Case study 2: Linux-x86-GCC

Introduction

In this section we will show an example of an assembly implementation of Boost.Coroutine low level context switching. While the example is x86 and Linux specific, it can easily generalized to other operating systems and CPUs. It is believed that the same code should work unmodified on BSDs derived systems.

Notice that the examples here will use the AT&T assembler syntax instead of the more common Intel syntax. There aren't many differences except that the order of source and destination operands are reversed and the opcode name encodes the length of the operands.

Initial code, `libc swapcontext` implementation

The exploration of a possible stack switching implementation has started from an analysis of the GNU glibc swapcontext implementation. We do not include the actual code here because of license issues, but will comment it. The actual code can be found in the file __swapcontextS_ of the glibc source archive.

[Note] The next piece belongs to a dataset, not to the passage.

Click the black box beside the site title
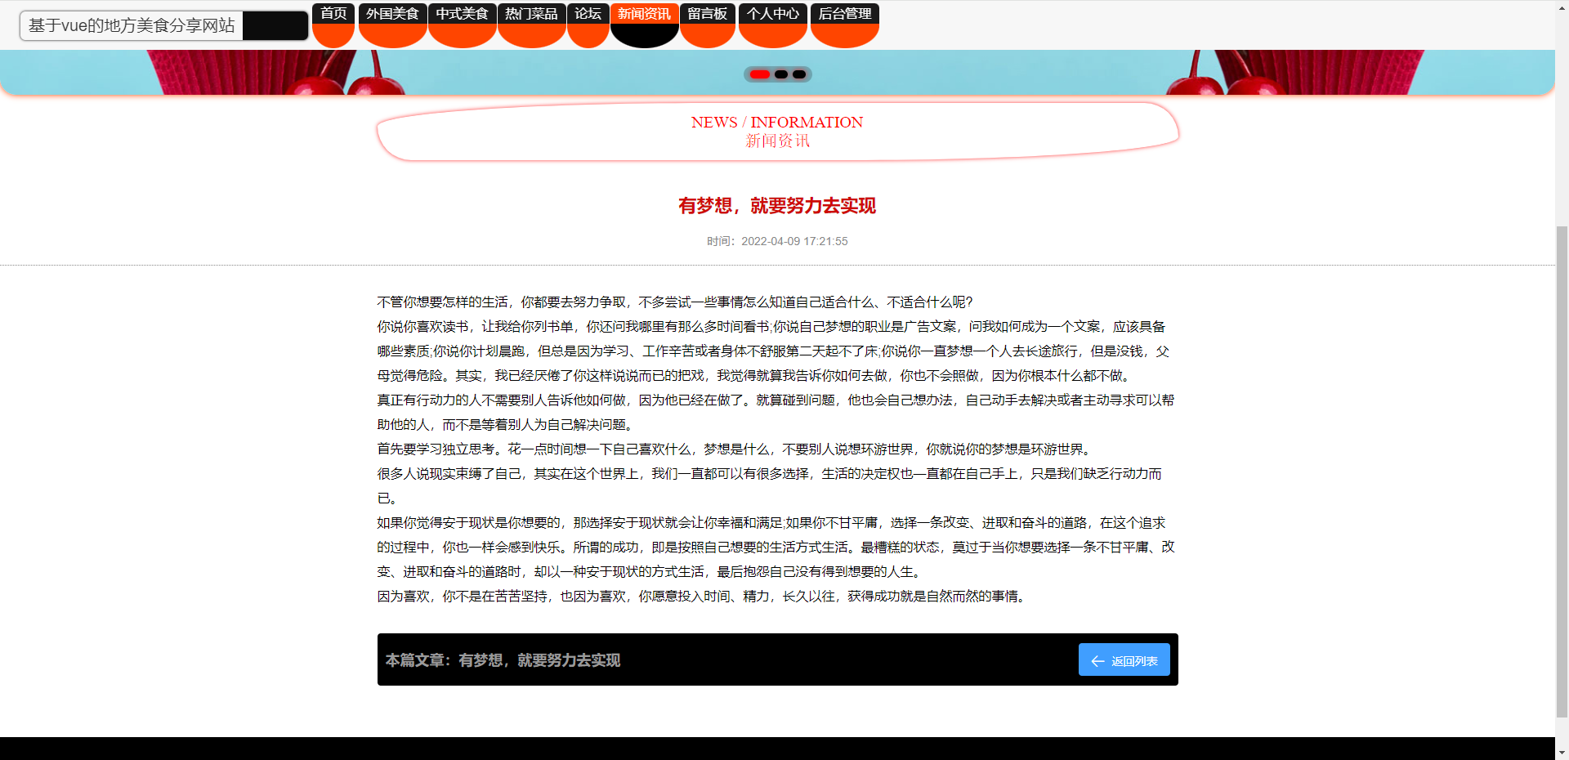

swapcontext first load the address of the buffer where the context will be saved from the stack, where it has been pushed as part of the call setup. This buffer will be called the destination buffer.
Then movl is used to copy all general purpose register content to the destination buffer. For EAX a dummy value is saved because it will be clobbered by swapcontext.
The value of the instruction pointer a the time of the call to makecontext is saved in the destination buffer. The value of this register is retrieved from the stack, where it had been pushed by the call makecontext instruction.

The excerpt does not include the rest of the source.